Energy sits at the centre of that agenda. Nigeria’s oil and gas sector must simultaneously:
* Generate revenue in a fiscally constrained economy
* Attract investment amid global capital competition
* Anchor a gas-led industrialisation strategy
In this context, regulatory leadership becomes a strategic economic lever rather than a bureaucratic appointment.

Eyesan at NUPRC: Strategic Competence Meets High Expectation
The nomination of Oritsemeyiwa Amanorisewo Eyesan as CEO of the NUPRC has been widely welcomed across upstream circles. With nearly 33 years at NNPC and its successor entities, culminating as Executive Vice President, Upstream, Eyesan brings deep familiarity with joint ventures, production optimisation, and investor engagement.

Energy expert Dr. Francis Adigwe described her appointment as “a square peg in a square hole,” praising her technical competence, integrity and decisiveness. He argued that President Tinubu’s reform momentum, which began with NNPC Limited, is now extending meaningfully into the regulatory space.
Upstream operators told Valuechain that Eyesan understands the economics of barrels, not just the rules governing them. However, goodwill is conditional. She will be judged on approval timelines, fiscal stability signals, and her ability to reverse Nigeria’s production decline.

Saidu Mohammed at NMDPRA: Discipline for a Troubled Downstream
Reaction to Engineer Saidu Aliyu Mohammed’s nomination as CEO of the NMDPRA has been particularly strong among downstream and gas stakeholders. His résumé, spanning Kaduna Refining, Nigerian Gas Company, NLNG subsidiaries, the AKK pipeline and the Gas Masterplan, signals execution capacity rather than regulatory experimentation.

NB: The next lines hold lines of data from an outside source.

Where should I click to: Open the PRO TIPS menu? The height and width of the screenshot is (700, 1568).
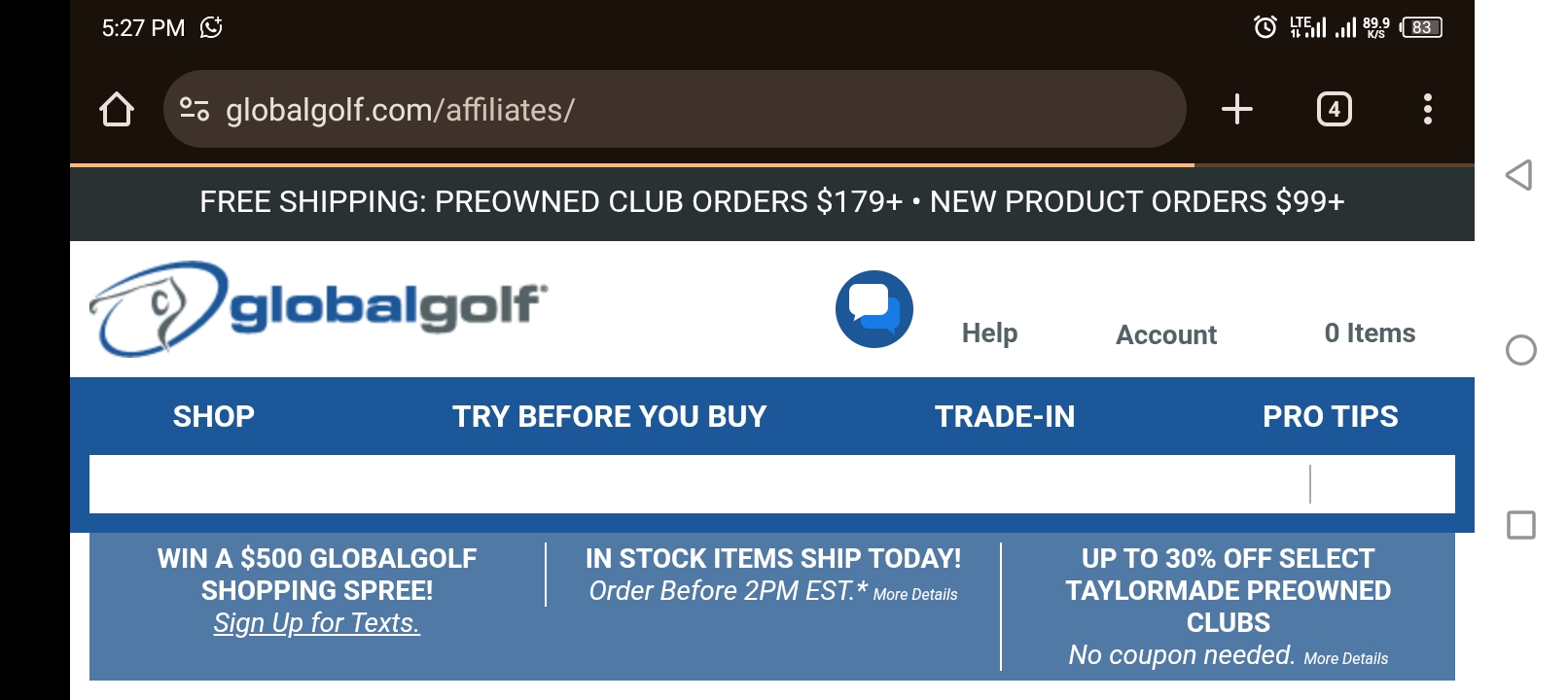1330,416
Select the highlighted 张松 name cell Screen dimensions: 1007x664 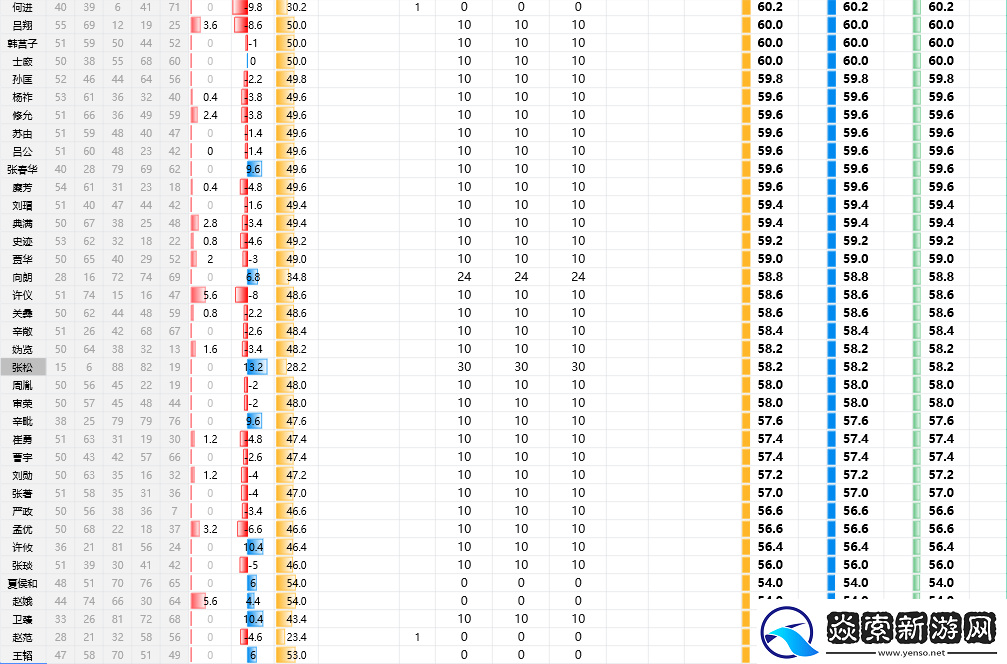[x=22, y=367]

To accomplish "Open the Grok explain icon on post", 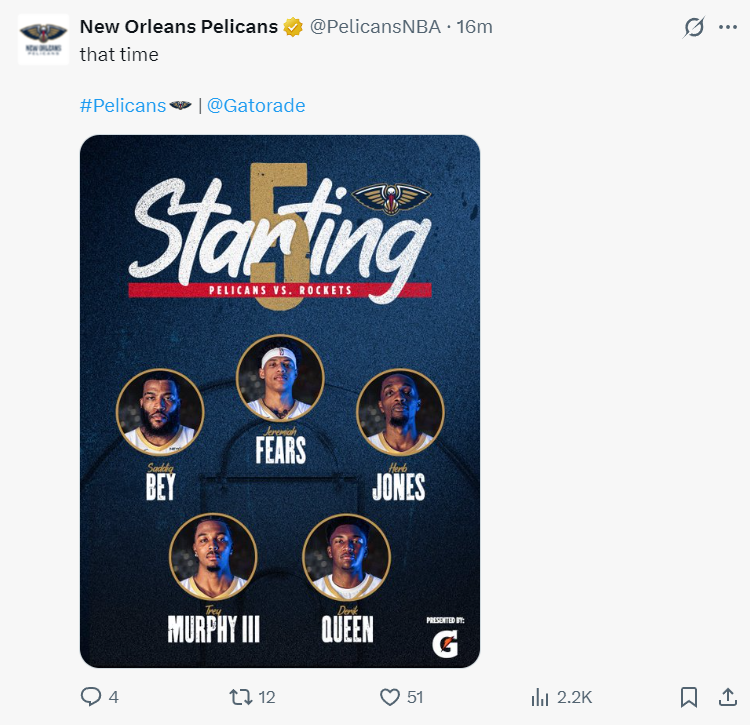I will tap(694, 28).
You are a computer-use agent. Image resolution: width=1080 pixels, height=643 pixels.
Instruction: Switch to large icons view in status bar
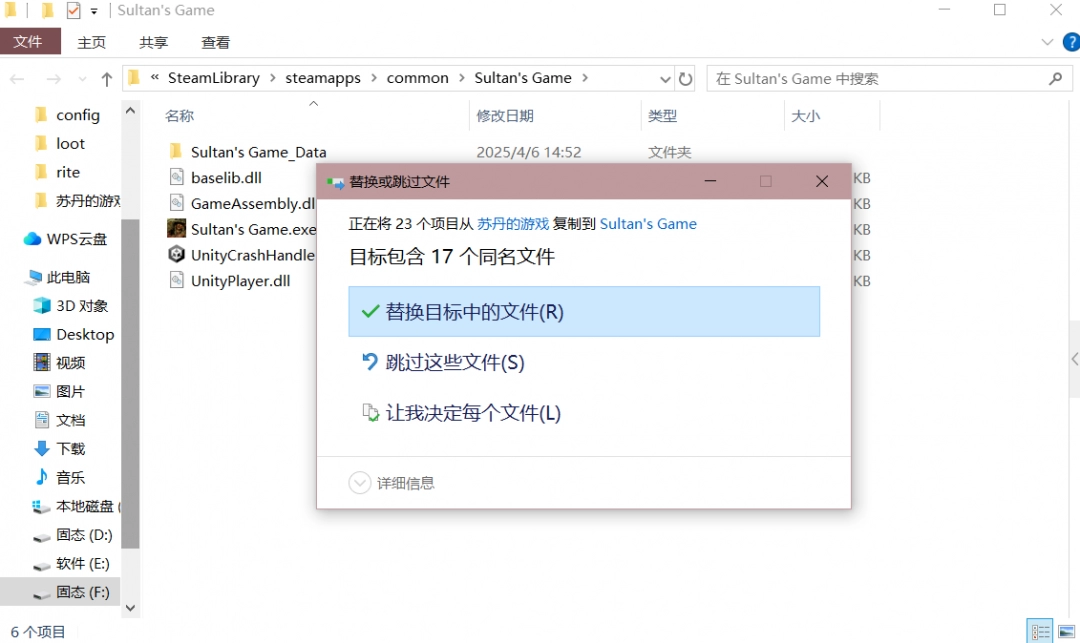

Industry practitioner Gboyega Bello described Mohammed as one of the most principled professionals he has encountered, arguing that his appointment could restore sanity to a downstream sector plagued by inconsistency and unorthodox practices.

For gas developers and infrastructure investors, Mohammed’s experience is reassuring. They see his leadership as an opportunity to de-risk projects, enforce the gas network code, and align midstream regulation with Nigeria’s gas transition ambitions.

A Cautionary Note on Governance and Independence

Not all reactions were celebratory. Petroleum economist Professor Wumi Iledare welcomed the appointments but warned that leadership change alone cannot stabilise the PIA framework.

He argued that the near-simultaneous exit of both regulators less than four years into the PIA era raises questions about institutional resilience. More critically, he warned of the persistence of legacy NNPC culture within agencies explicitly designed to be independent.

For Iledare, the real reform test lies in governance architecture, particularly the constitution of competent, independent boards capable of safeguarding regulatory autonomy. Without this, he warned, reform risks remaining structural in form but shallow in substance.

Scepticism, Power and the Shadow of Allegations
Some stakeholders remain deeply sceptical. Energy commentator Othman Quchi framed the resignations within a broader narrative of power struggles and corruption allegations that continue to haunt Nigeria’s oil industry.
While his language is stark, it reflects a persistent trust deficit. For this constituency, the critical questions are not about résumés but about accountability: whether allegations will be transparently investigated, and whether new leaders will be insulated from political and commercial pressure.

The Industry Watches—and Waits
What unites these diverse perspectives is a shared recognition that Nigeria’s petroleum sector is at a defining crossroads. The PIA has delivered institutions, but not yet transformation. The exits of Ahmed and Komolafe, and the arrival of Eyesan and Mohammed, create a narrow window to reset trust.

The new regulators inherit:

  • Heightened public scrutiny
  • Investor impatience
  • A volatile political economy
    They also inherit opportunity: to align regulation with domestic value creation, gas-led growth, and investor confidence.
    In the end, Nigeria’s petroleum future will not be determined by policy documents alone, but by whether regulation becomes a catalyst rather than a constraint. For Eyesan and Mohammed, the clock starts on day one. For the industry, patience long stretched will be short.